(Pixel coordinate grounding data)
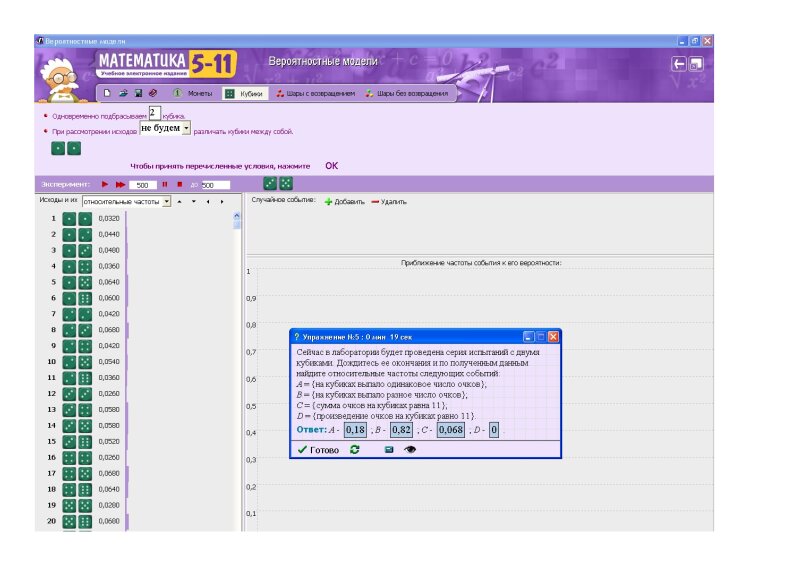Open the Шары с возвращением tab
The image size is (800, 566).
click(314, 93)
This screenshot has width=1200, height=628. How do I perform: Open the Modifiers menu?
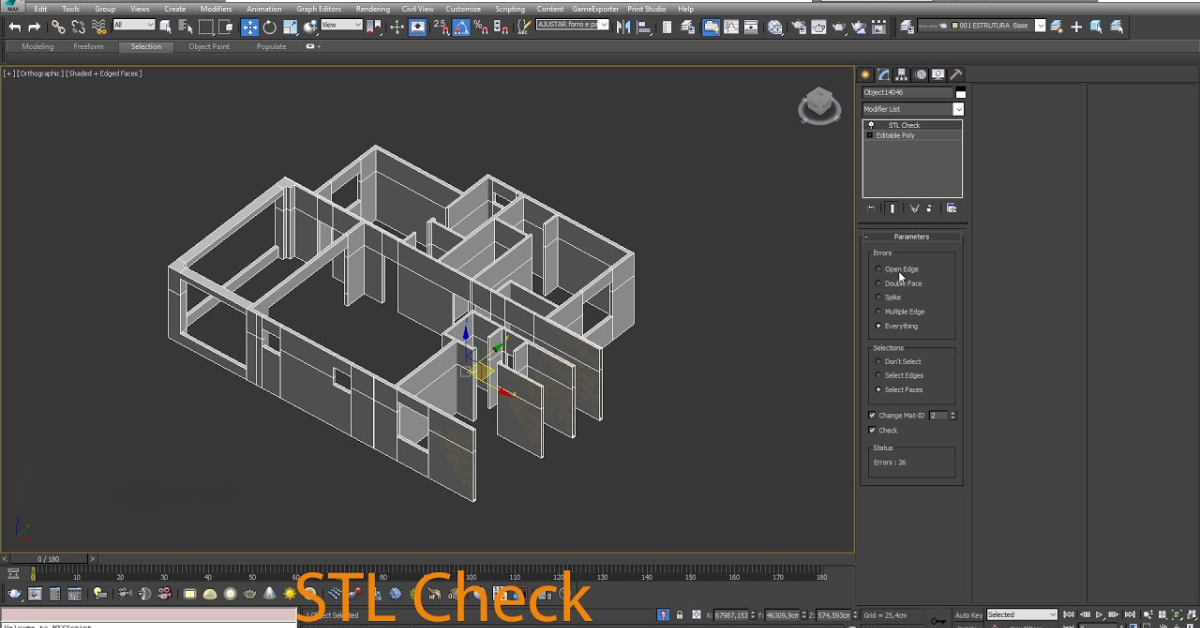click(216, 8)
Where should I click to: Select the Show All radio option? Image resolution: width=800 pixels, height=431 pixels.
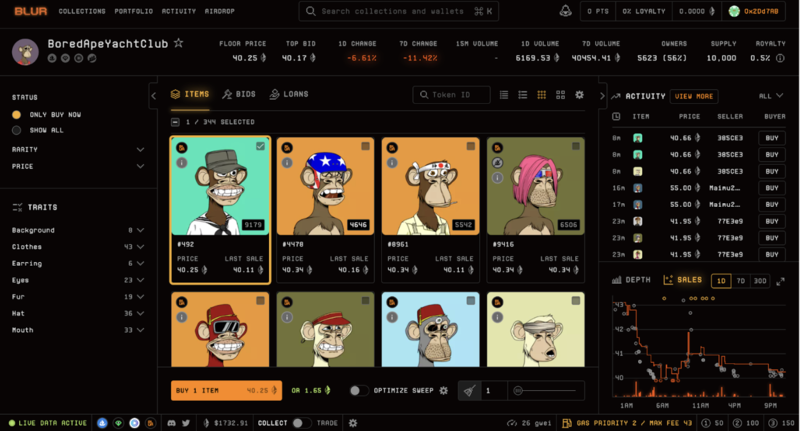17,130
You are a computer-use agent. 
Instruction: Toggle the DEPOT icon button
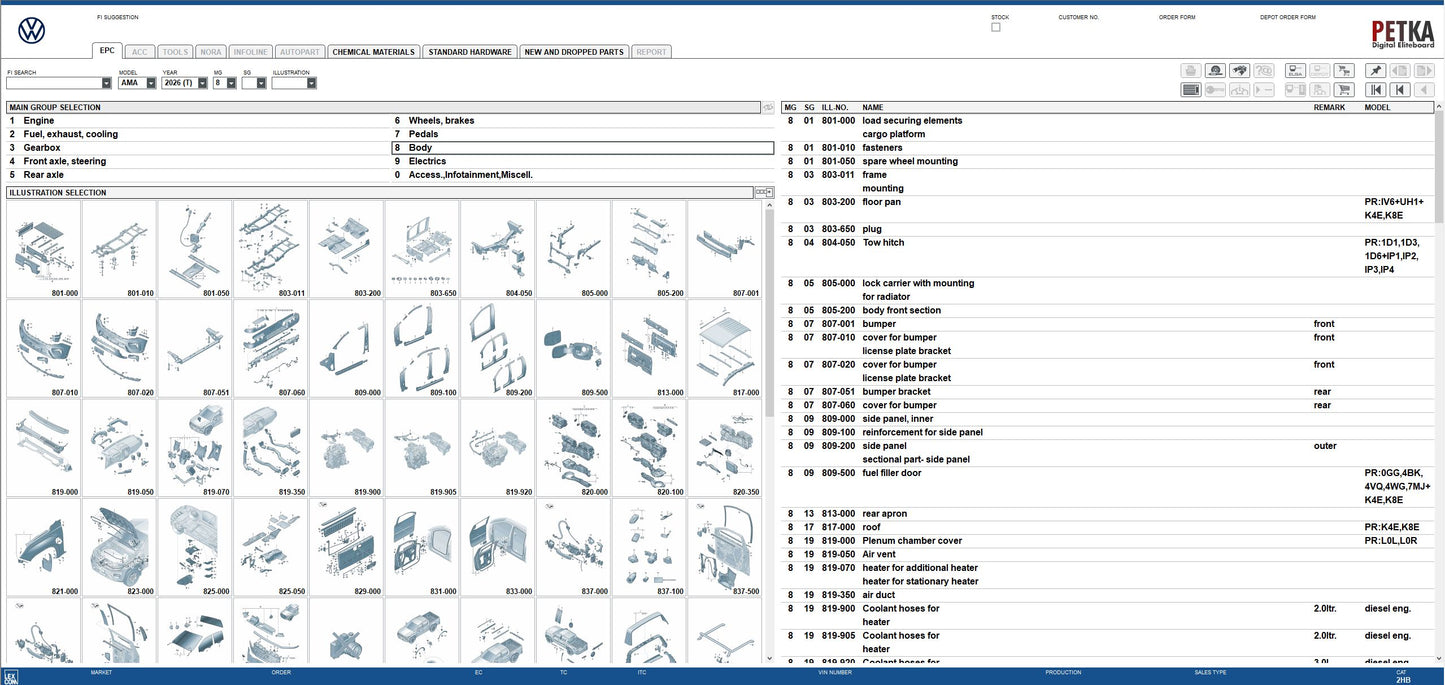point(1319,68)
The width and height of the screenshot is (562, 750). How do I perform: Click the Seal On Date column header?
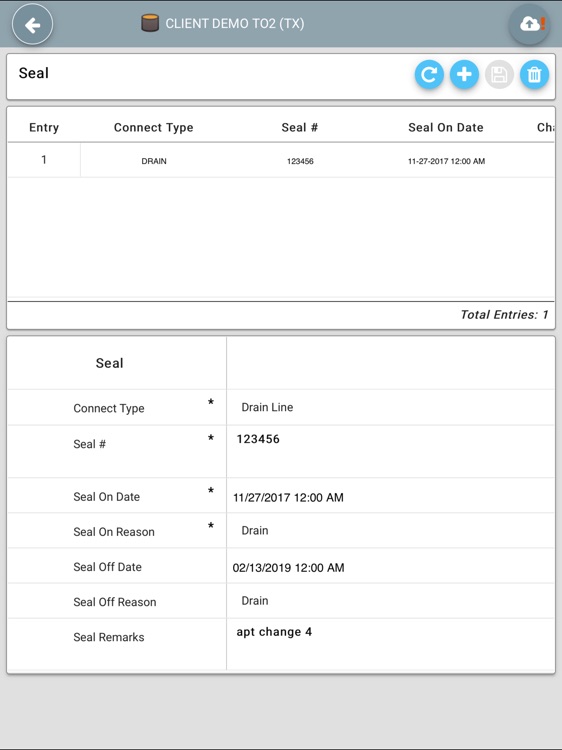coord(446,128)
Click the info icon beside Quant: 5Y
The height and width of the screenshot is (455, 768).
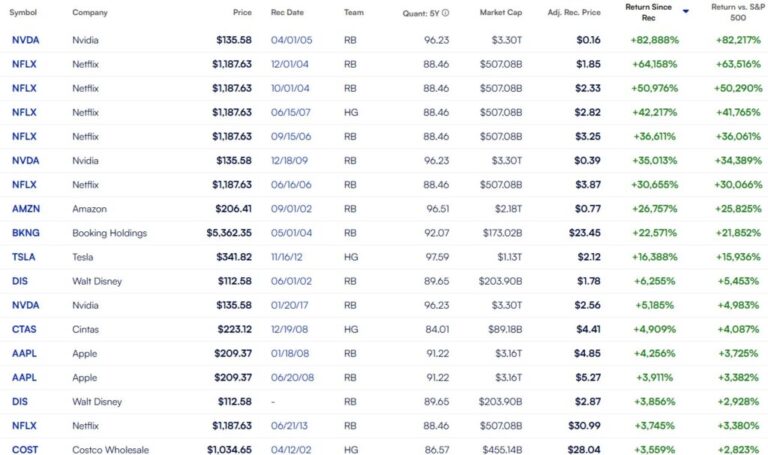445,13
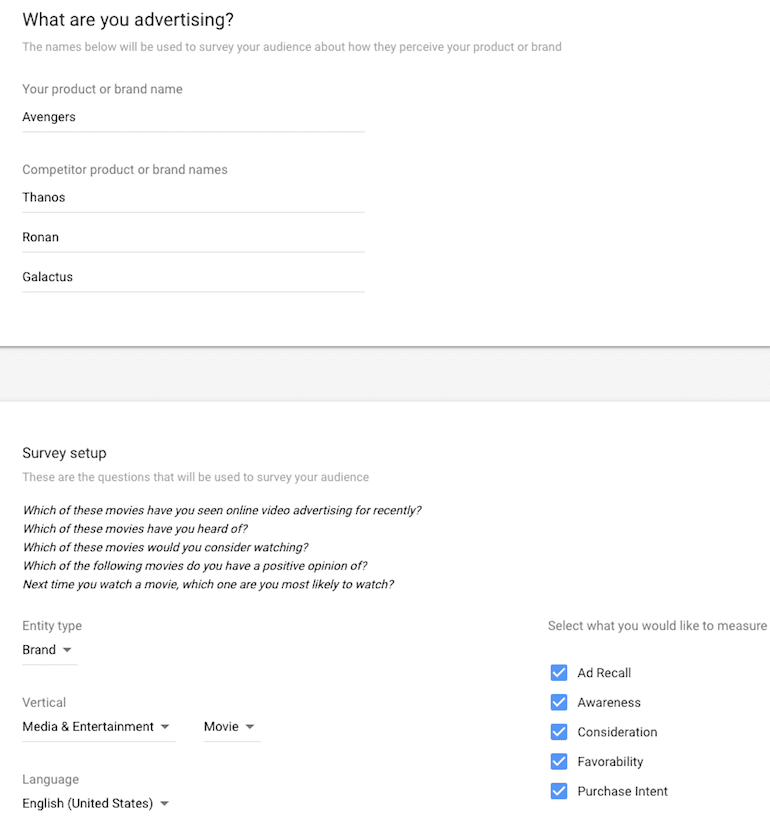Image resolution: width=770 pixels, height=817 pixels.
Task: Click the arrow icon beside Media & Entertainment
Action: point(165,727)
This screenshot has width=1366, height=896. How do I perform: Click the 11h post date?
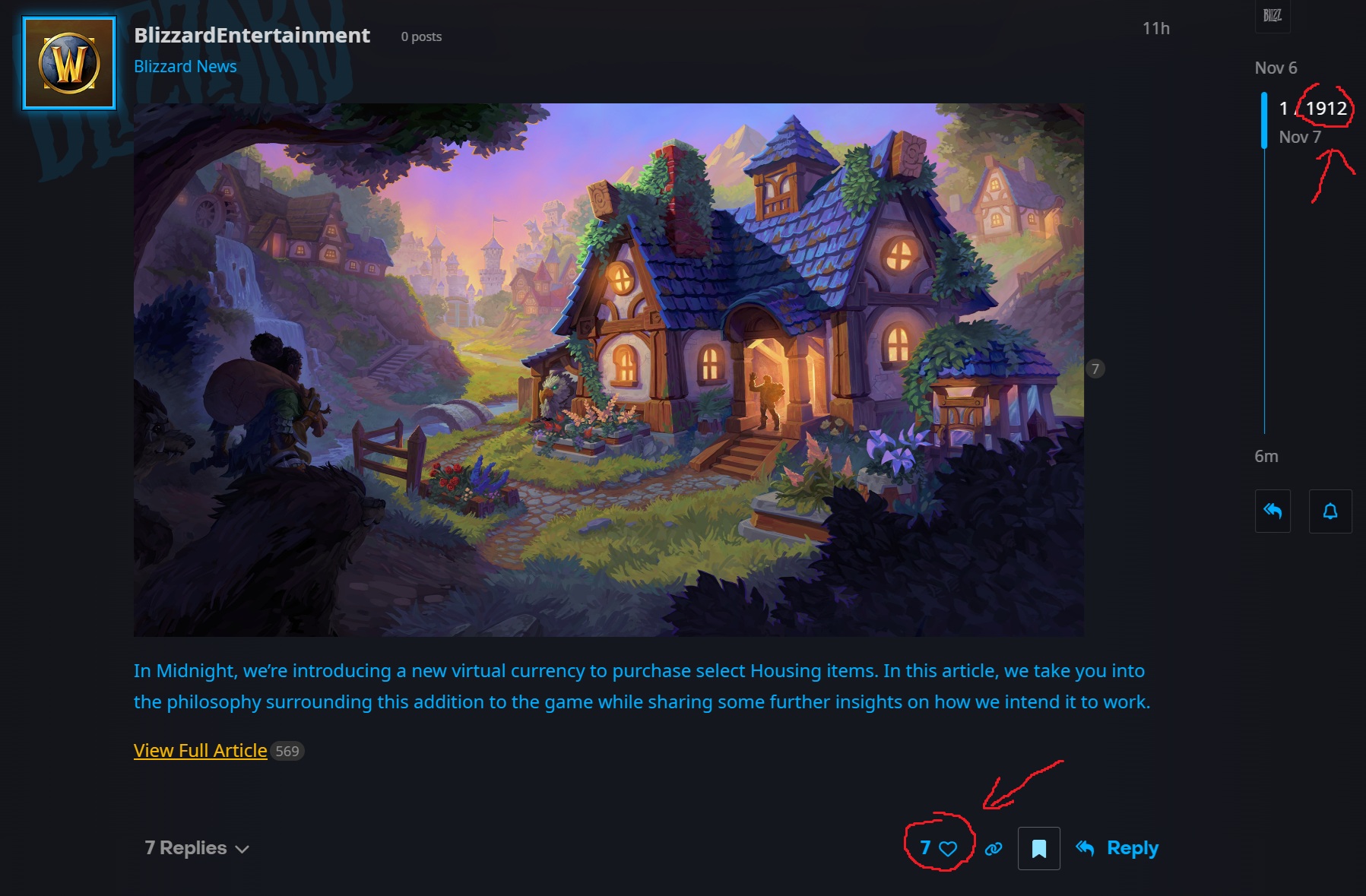click(x=1156, y=28)
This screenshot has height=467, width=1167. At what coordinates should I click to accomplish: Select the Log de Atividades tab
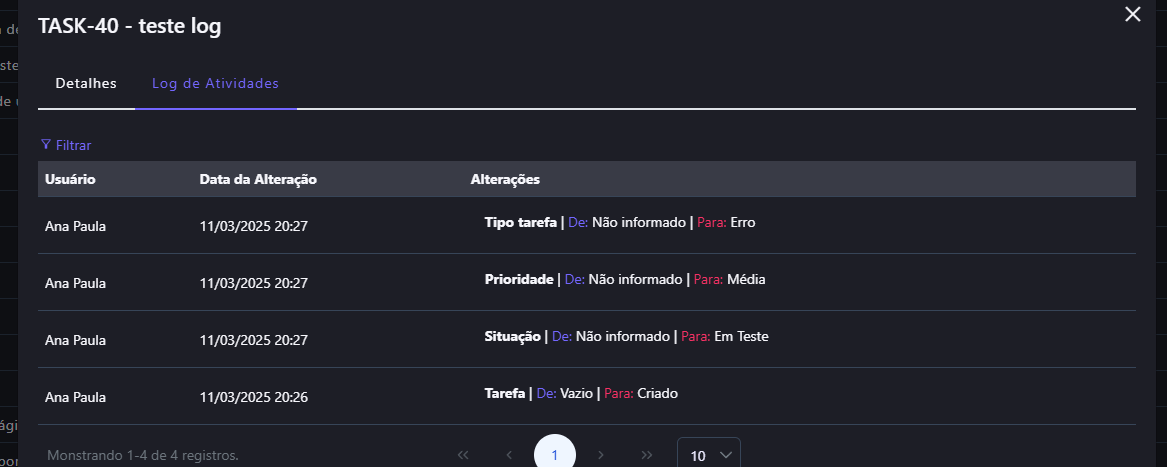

THE PROBLEM >>
The lines to retype run from the one containing "This screenshot has width=1366, height=896." through the last line of the records above; write them exactly and skip the pictures.

RESPONSE AREA >>
This screenshot has width=1366, height=896. How do I perform: Click the 11h post date?
click(x=1156, y=28)
This screenshot has height=467, width=1167. At what coordinates should I click to accomplish: Select the Log de Atividades tab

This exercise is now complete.